I have developed the form of the Table curriculum based on the Stoic practice of meditation employed by those such as Marcus Aurelius, Anselm, and Ignatius.  The structure and practice of this meditational form is particularly suited for the purpose recognition, insight, and transformation of the heart and mind of the disciple.  Its six stages or positions, are as follows:

  • Catharsis – characterized by the analytical and systematic detachment or destruction of an idea or system.
  • Skepsis – a fall into extreme doubt and despair about the loss from catharsis.
  • Peripeteia – a stage of reflection that leads to a radical shift in understanding or view.
  • Agnagnoris – recognition of changed perspective and a guiding principle or will.
  • Acensus – ascension from the darkness and despair of what is lost, toward the higher and external aspects of being.
  • Reconsttuctio – having ascended, the world and self are rebuilt on the new perspective.

 The content and focus of these meditations is pulled directly from the Beatitudes and the Lord’s Prayer found within the Sermon on the Mount in the book of Matthew.  It is designed to map onto the season of Lent, though it can be used over any six or seven week period. Using the metaphor of the self as a house, the curriculum envisions God’s grace as both wrecking ball and contractor, demolishing who we are and rebuilding us in the image of Christ.

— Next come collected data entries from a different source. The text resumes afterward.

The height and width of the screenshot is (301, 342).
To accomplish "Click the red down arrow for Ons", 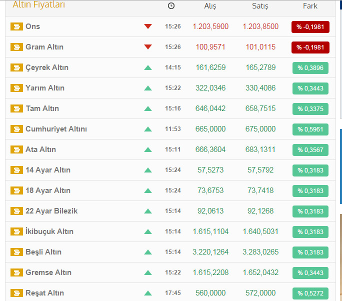I will [148, 27].
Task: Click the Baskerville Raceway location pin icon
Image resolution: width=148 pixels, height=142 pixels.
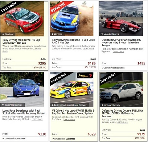Action: tap(3, 105)
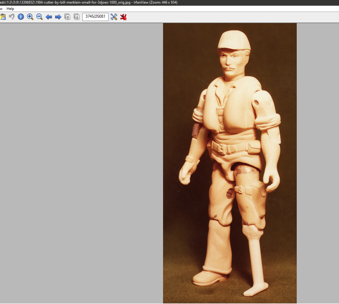Open the Help menu

coord(10,9)
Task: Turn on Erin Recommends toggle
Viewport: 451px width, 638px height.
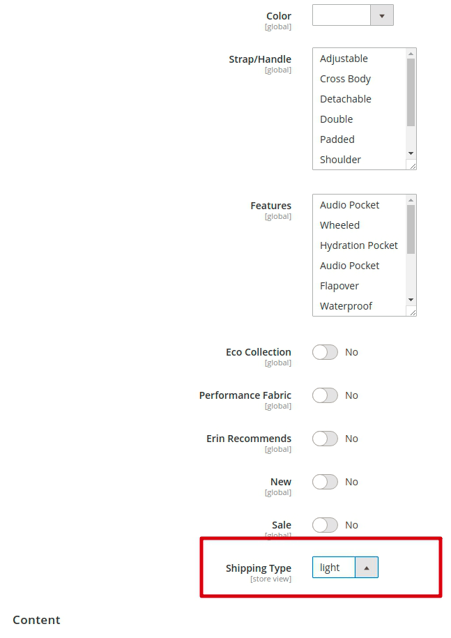Action: click(x=325, y=439)
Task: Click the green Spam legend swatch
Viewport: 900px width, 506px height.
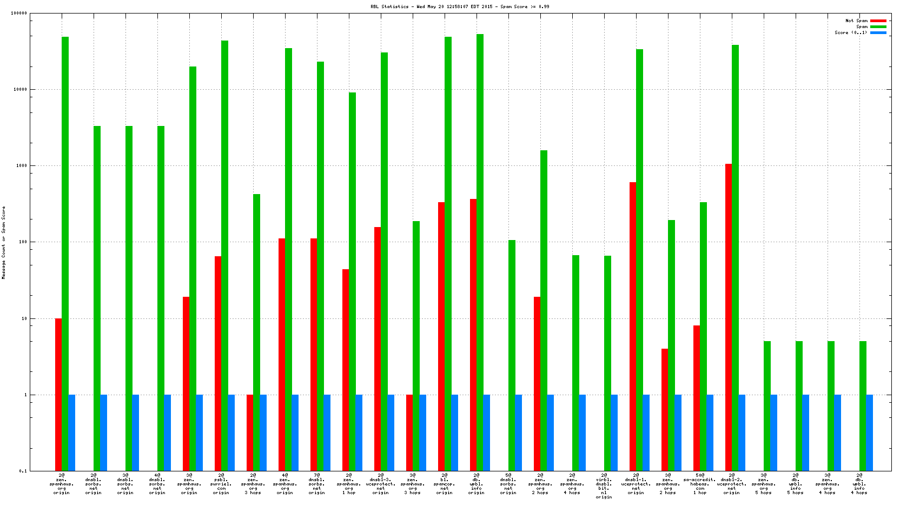Action: click(x=878, y=26)
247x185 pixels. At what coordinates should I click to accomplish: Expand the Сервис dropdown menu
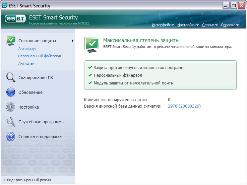pyautogui.click(x=210, y=25)
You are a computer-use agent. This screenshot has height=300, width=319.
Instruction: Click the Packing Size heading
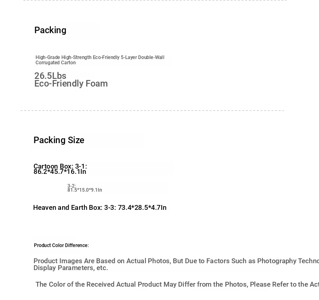(x=59, y=140)
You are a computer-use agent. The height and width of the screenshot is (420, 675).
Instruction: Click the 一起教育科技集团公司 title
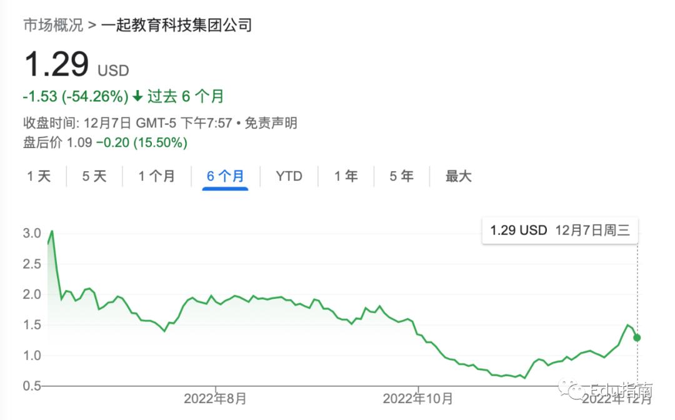[x=176, y=25]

Here is a video outlining the curriculum:


Final Thought on Moving Forward

            While the program and curriculum I have developed does address the nature of God’s grace, it does not directly address the issue of white privilege.  My goal was to clear up the confusion between these two ideas, and so set the table for dealing with the issue of privilege in the Church – which is the next step, demanding careful consideration.  Part of the process of true self-examination, which the Table program is designed to do, is coming to awareness and then to terms with our privilege.  It is not enough to simply have conceptional clarity or awareness of privilege – we must find practices that help us dismantle and move beyond it.  These practices must engage the process of slow transformation of the heart, as well of the mind, and express themselves with the actions of our body.  I have great hope that the Table program will be faithful, if not effective, in moving our church in that direction.


For Further Reading

Some resources I used in my project that might be helpful in going deeper into this issue are:


Watson, Kevin. The Class Meeting: Reclaiming a Forgotten (and Essential) Small Group Experience. Kentucky: Seedbed Publishing, 2017.

Harvey, Jennifer. Dear White Christians: For Those Still Longing for Racial Reconciliation. Grand Rapids: Eerdmans, 2014.

Cavanaugh, William T. Torture and Eucharist: Theology, Politics, and the Body of Christ. Oxford: Blackwell, 1998.

Johnson, Allan G. Privilege, Power, and Difference, 2nd ed. Boston :McGraw-Hill, 2006.












One Reply to “#Blessed: Grace and Privilege in the Church”

  1. Eric Sanford

    This is really well done. I especially appreciate the format you use for introducing this issue. I believe the work of clearing up confusion is done through intentional self reflection within community. The fact that the Eucharist is part of these sessions is incredibly powerful. I wonder how participants view and understanding of Holy Communion was deepened by this experience. Look forward to hearing the next step.